Um dos pontos de maior dificuldade quando estou trabalhando com ou ensinando Terapia de Aceitação e Compromisso (ACT) é a própria ideia de aceitação. Tanto as pessoas atendidas quanto alunos interpretam o significado de aceitação como resignação. Considerando que na nossa cultura a ideia de aceitar algo está ligada à submissão, inação e apatia, aprendemos que temos que tentar submeter o mundo à nossa vontade e fazer as coisas do nosso jeito. Há, então, pouco lugar para a ideia de aceitação.
Outra resistência muito comum para a aceitação é a concepção de que funcionamos pela nossa autocobrança. Acreditamos que precisamos condenar o que sentimos e somos para conseguir agir. O medo da aceitação, nesses casos, implica num medo de imobilidade. Mais de uma vez eu ouvi a frase: “se eu parar de me cobrar, não vou fazer mais nada”. Consigo ver que é possível que a autocobrança nos leve à ação. Mas me parece que essa é uma maneira bem miserável de existir. Quando funcionamos nesse modo, estamos sempre na falta, sempre insatisfeitos conosco e, na melhor das hipóteses, o máximo que sentiremos é alívio; dificilmente nos sentiremos plenos, realizados ou em paz. Nossa mente pode sempre criar uma nova falta que teremos que tentar suprir.

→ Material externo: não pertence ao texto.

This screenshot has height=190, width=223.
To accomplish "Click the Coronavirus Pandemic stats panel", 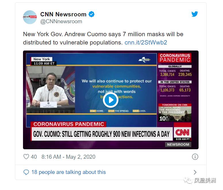I will [x=175, y=75].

Na verdade, o conceito de aceitação na ACT não significa resignação ou inação. Alguns autores da área inclusive argumentam que essa não é uma boa palavra para se usar ao falar sobre essa ideia. Outras expressões seriam mais precisas. Em vez de dizer “aceitar a ansiedade”, poderíamos falar em “parar de brigar com a ansiedade” ou “abrir espaço para a ansiedade”. O que se tenta mostrar aqui é que temos pouco ou nenhum controle sobre nossos eventos internos. Tentar lutar contra eles apenas traz mais sofrimento e atrapalha nossa capacidade de agir. Se estamos tentando eliminar nossa ansiedade para então fazer o que gostaríamos ou poderíamos fazer, é bem possível que fiquemos travados por um bom tempo.

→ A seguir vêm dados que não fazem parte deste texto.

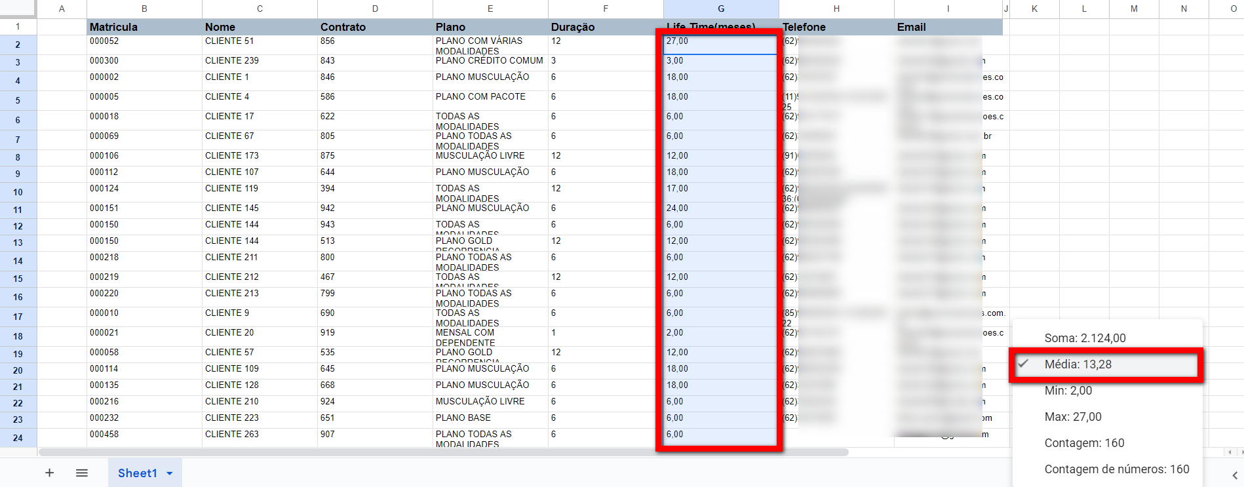Select column G header
The width and height of the screenshot is (1244, 487).
coord(721,9)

Quando entendemos isso, percebemos que a aceitação, na verdade, destrava a nossa ação. A partir do momento em que sou capaz de abrir espaço para minha ansiedade ou qualquer outro desconforto, sou mais livre para agir. Não preciso mais evitá-la ou fugir dela. Se não houver nenhuma sensação que eu rejeito, posso fazer literalmente qualquer coisa. Pense na pessoa tímida que topa abrir espaço para a vergonha e pode ir a um evento social ou falar em público; a pessoa que aceita as perdas que teve num momento da vida e decide seguir em frente; o alcoolista que aceita que tem um problema com o álcool e busca tratamento.

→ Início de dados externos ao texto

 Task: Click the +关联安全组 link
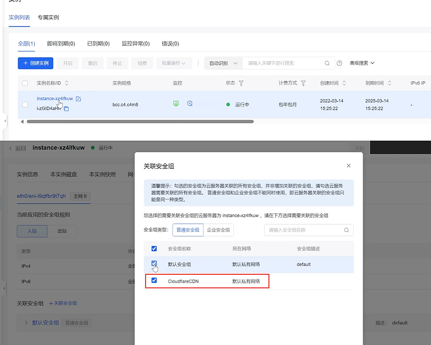[x=63, y=303]
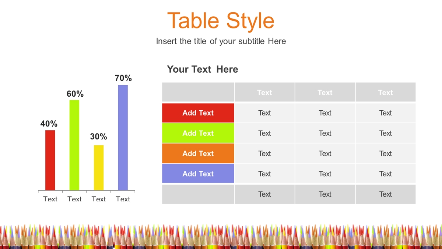Click the 70% data label
Screen dimensions: 442x249
(x=123, y=78)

Ao praticar a aceitação, abrindo espaço para o desconforto, para as duras realidades e para aquilo que somos num determinado momento, podemos mudar. E acredito, pelo que vejo em algumas pessoas com quem trabalho e por experiência pessoal, que um tipo diferente de mudança é possível. Não estamos mais buscando sanar faltas, resolver conflitos internos ou tapar o vazio que sentimos. Entendemos que isso estará lá, sempre. Mas paramos de dedicar a vida a eles. Ficamos bem com o que somos e as mudanças acontecem de uma forma positiva. Em vez de focar na falta, buscamos acréscimo. Nossa motivação passa a ser positiva: vamos na direção daquilo que nos agrada, nos acrescenta, nos diverte. Paramos de brigar com nós mesmos.
É como se saíssemos de uma postura que poderia ser traduzida como:
— Preciso me consertar; devo resolver esse conflito; tenho que controlar essa situação.
Para outra que diz:
— A vida é boa como é; eu estou bem como sou. Posso ir em qualquer direção. Para onde eu quero ir?